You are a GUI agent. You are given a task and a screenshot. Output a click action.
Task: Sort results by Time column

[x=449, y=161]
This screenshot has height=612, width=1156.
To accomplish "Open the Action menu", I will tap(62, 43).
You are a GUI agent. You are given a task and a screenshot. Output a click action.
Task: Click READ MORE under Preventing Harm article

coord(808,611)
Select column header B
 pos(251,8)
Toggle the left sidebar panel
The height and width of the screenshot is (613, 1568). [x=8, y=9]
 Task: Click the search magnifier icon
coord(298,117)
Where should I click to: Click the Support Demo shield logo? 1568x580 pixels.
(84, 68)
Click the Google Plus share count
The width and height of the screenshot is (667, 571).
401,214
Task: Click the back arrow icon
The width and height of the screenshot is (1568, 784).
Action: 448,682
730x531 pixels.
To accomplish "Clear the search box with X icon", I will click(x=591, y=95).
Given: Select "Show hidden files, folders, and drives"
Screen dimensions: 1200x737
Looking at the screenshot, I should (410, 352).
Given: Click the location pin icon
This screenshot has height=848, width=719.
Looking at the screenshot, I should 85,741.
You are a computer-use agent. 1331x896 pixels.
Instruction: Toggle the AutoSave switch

· · · · · · ·

Instruction ▸
Count the lines in the data above that contain the string "search". Reply with only the number.

Output for this exercise ▸
2